Passage provided:
Our objective with respect to testing, is to provide the reasonable accommodations requested by a student with an access need, and to otherwise ensure the exam is conducted within the parameters prescribed by you. We hope that by administering exams at the DRC, we offer an effective service to both you and the student.
The DRC is here to advocate for students and support faculty. Although it may seem contradictory to some that DRC’s goal is to team with faculty to accommodate the student, that is our true mission. We advocate for the students, but we are also available to consult with and assist faculty in meeting the University’s legal responsibilities to students with disabilities. We’re happy to:
- Answer any questions you may have about the accommodation process
- Mediate misunderstandings between students and faculty regarding approved accommodations
- Proctor your exams in our testing center
- Talk to your class(es) about accessibility-related issues
- Discuss new and different ways to accommodate students.
Additional Faculty Resources
A syllabus statement provides students with information necessary to request accommodations due to their disability/access need. Any student with a documented disability/access need requiring accommodations should make arrangements through the Disability Resource Center (DRC). A sample statement is provided below:
Montclair State University is committed to assisting students with disabilities/access needs in receiving accommodations necessary to equalize access. Students who may need accommodations based on a documented condition must self-disclose and initiate the request to the Disability Resource Center (DRC). The student is responsible for providing the DRC with documentation of their diagnosed condition(s) that meets DRC guidelines for review. An intake meeting will take place with the student and a DRC counselor to determine reasonable accommodations. Please know that accommodations require time to implement and are not set in place until we meet with a student. For more information, please contact the Disability Resource Center by email: firstname.lastname@example.org or phone (973) 655-5431.

Directions for this task: Continue the faculty guide from the Disability Resource Center, picking up after its last sentence.

Records:
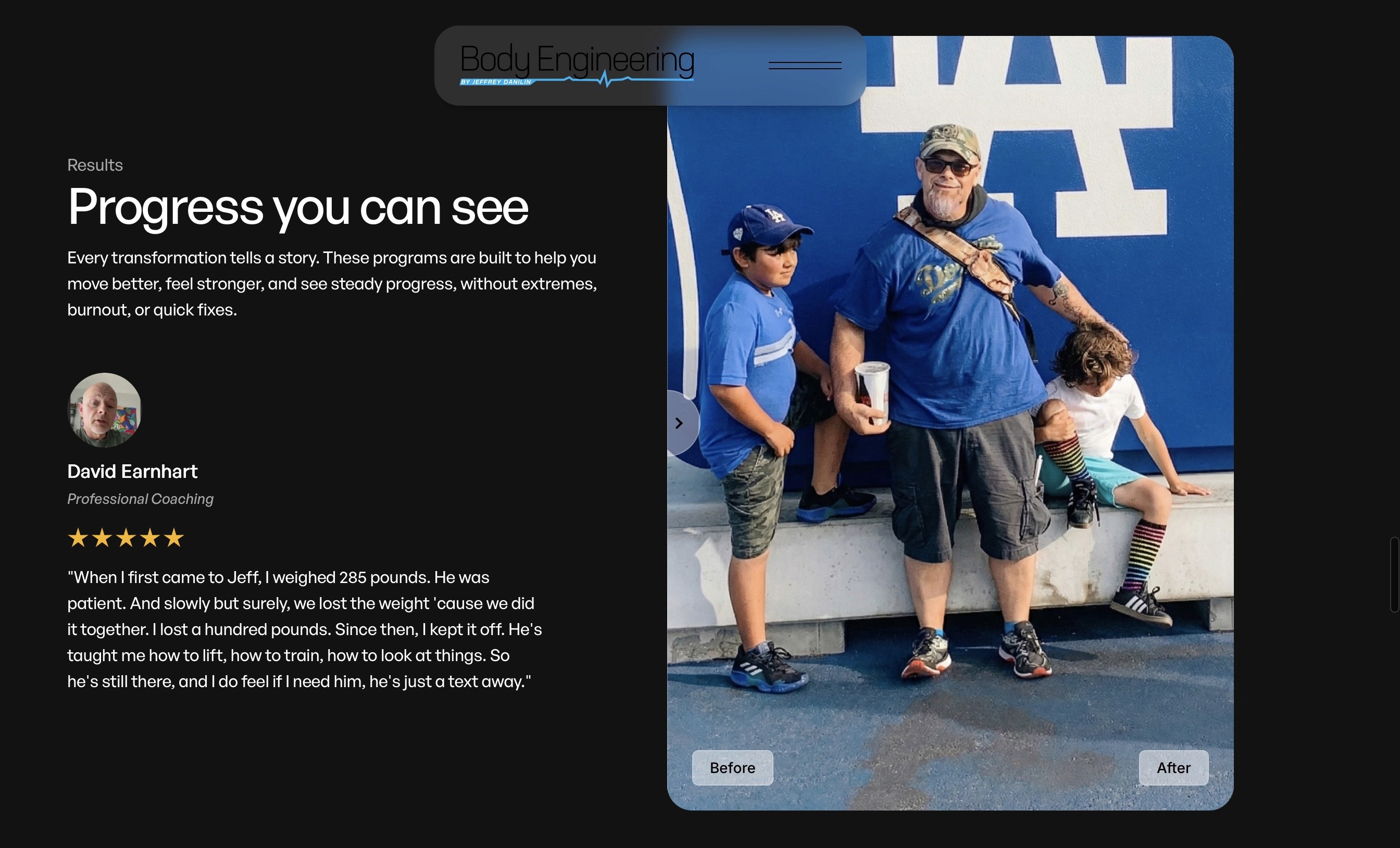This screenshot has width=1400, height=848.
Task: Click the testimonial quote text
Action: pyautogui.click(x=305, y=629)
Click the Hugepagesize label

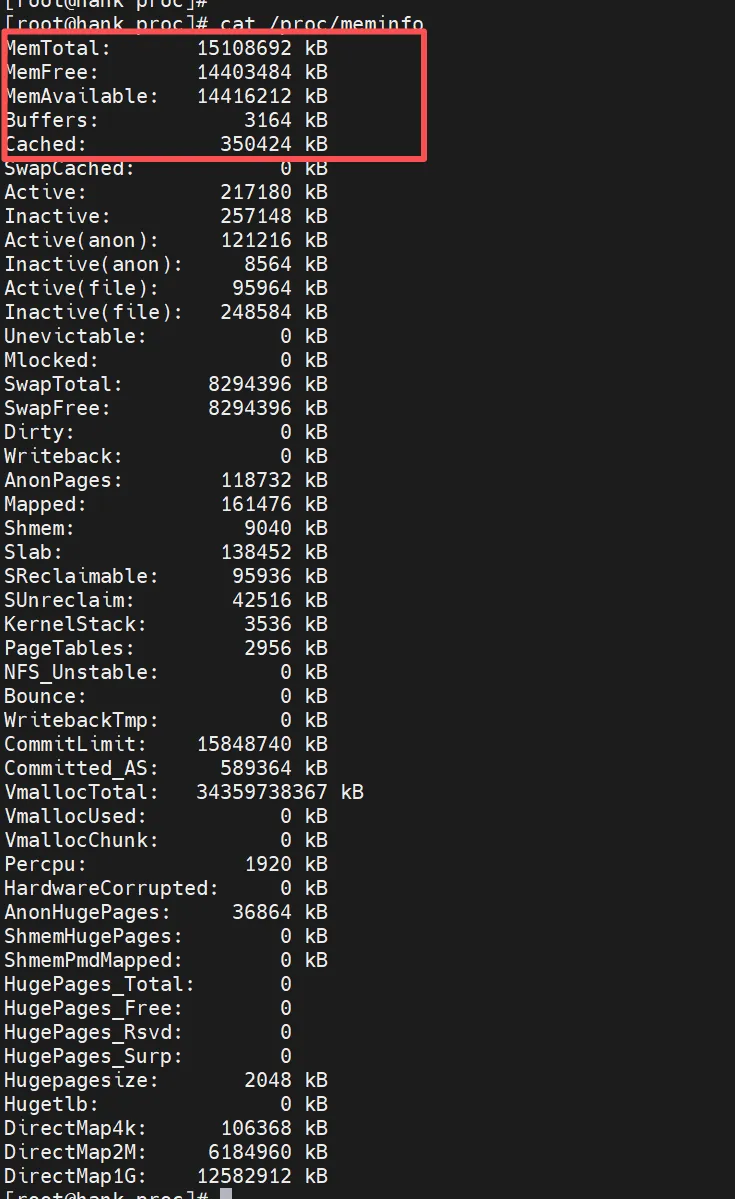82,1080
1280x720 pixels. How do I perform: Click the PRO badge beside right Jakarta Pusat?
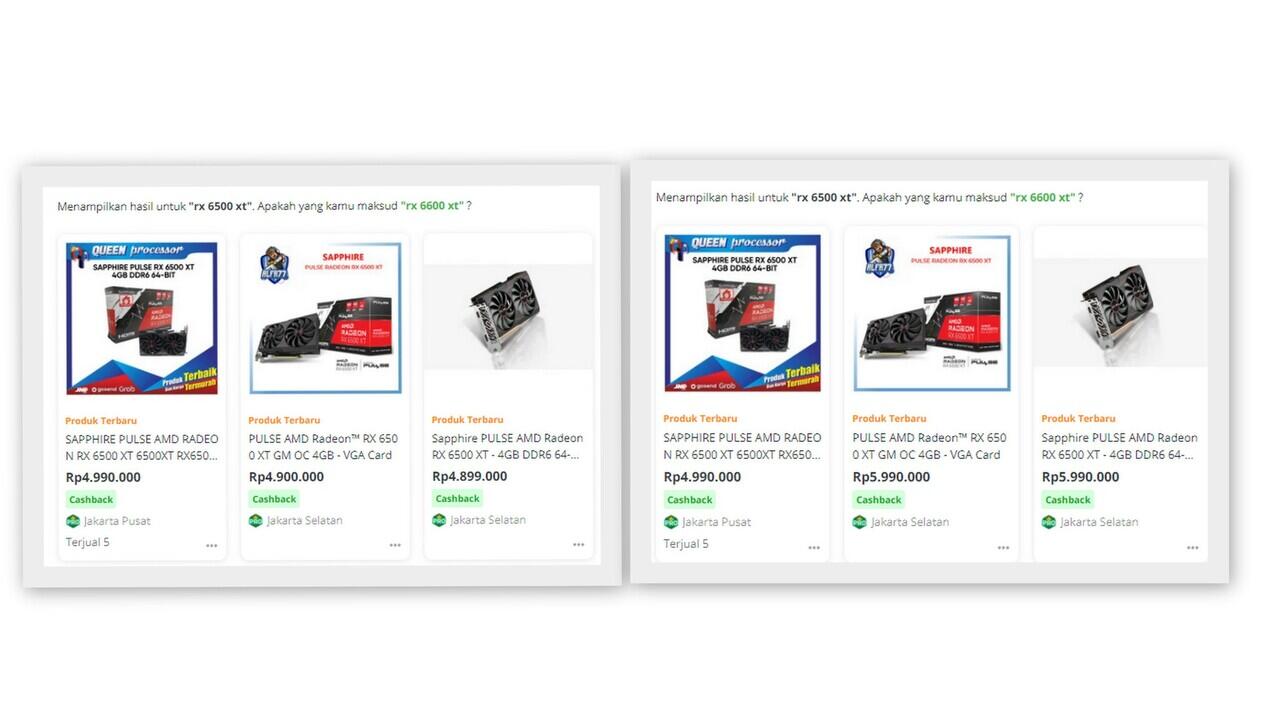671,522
...
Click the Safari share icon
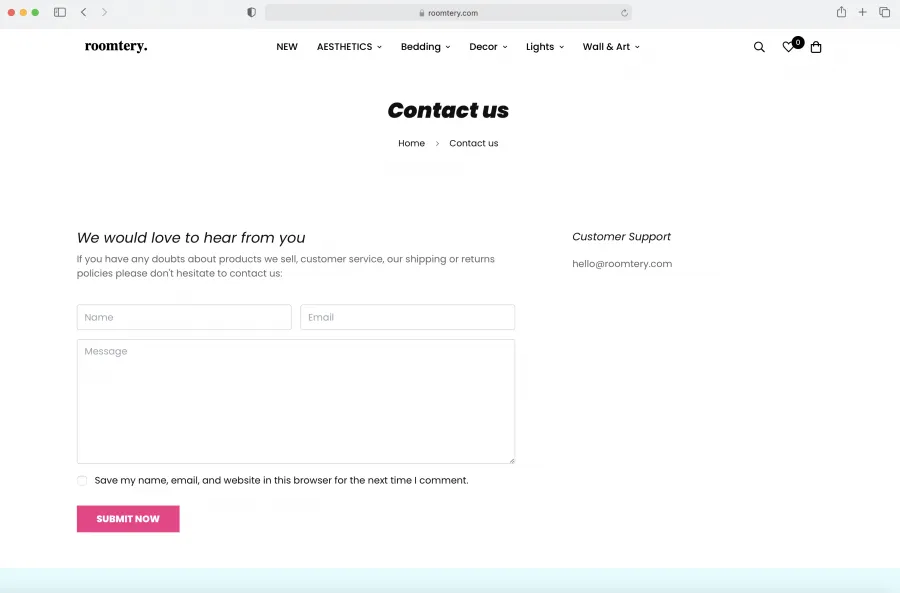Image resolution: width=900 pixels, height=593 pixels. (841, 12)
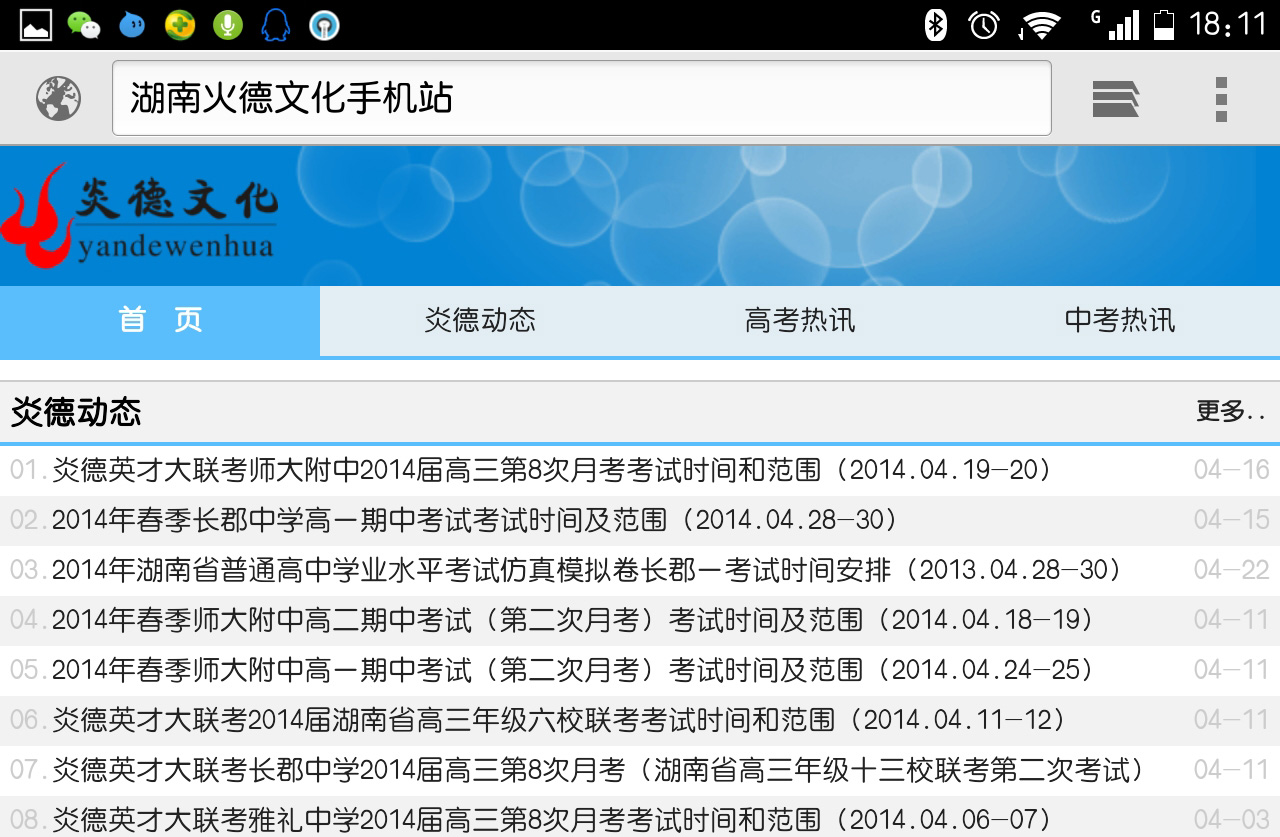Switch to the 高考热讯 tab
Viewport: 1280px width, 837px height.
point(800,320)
==
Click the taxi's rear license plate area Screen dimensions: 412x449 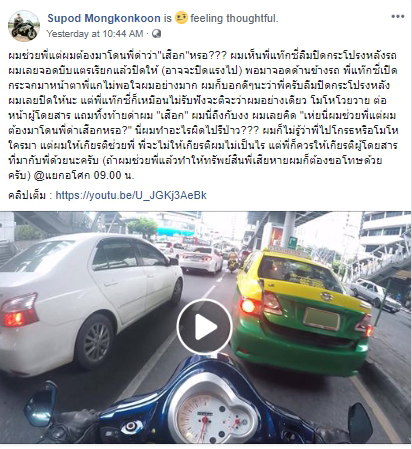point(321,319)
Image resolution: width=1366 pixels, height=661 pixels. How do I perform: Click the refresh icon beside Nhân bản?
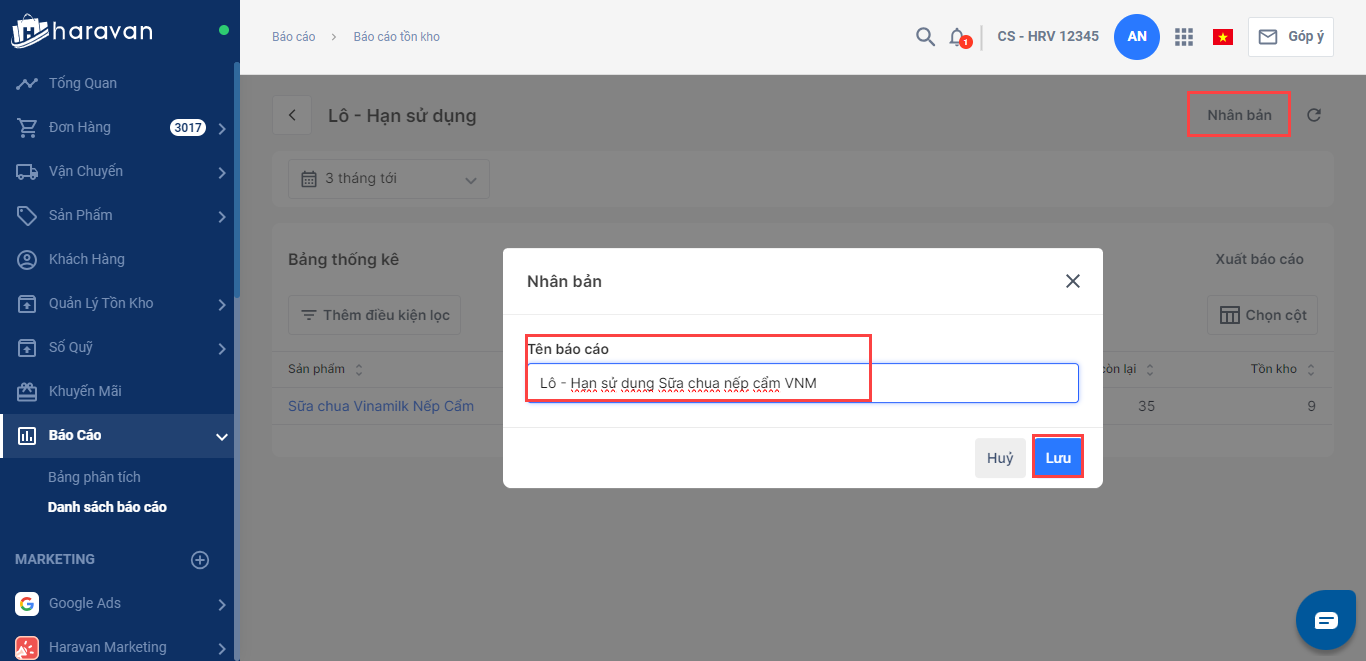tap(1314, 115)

Final answer:
In collaboration with Instructional Technology and Design Services (ITDS), the DRC provides training to faculty and staff to assist them in learning what is required to make documents and course materials accessible. Included in this effort is the Digital Accessibility Initiative, ensuring that people with access needs have an opportunity equal to those of their nondisabled peers to participate in the University’s programs, benefits, and services, including those delivered through electronic and information technology.
Additional assistance to create accessible course materials is available through ITDS and listed below:
ACCESSCollege: The Faculty Room
The Faculty Room is a space for faculty and administrators at post secondary institutions to learn about how to create classroom environments and academic activities that maximize the learning of all students, including those with disabilities.
The Disability, Awareness, Training, and Empowerment (DATE) takes a broad perspective in examining the activities, attitudes, myths, misunderstandings, technologies, and pedagogical practices that can limit inclusion in the university setting. In a 90-minute, highly interactive session, attendees will gain a better understanding of disability law; the rights and responsibilities of the institution, its faculty, staff, and students; and best practices for inclusion for individuals with disabilities. Unless otherwise listed, training is open to all students, faculty and staff with an interest in creating and promoting inclusivity and access.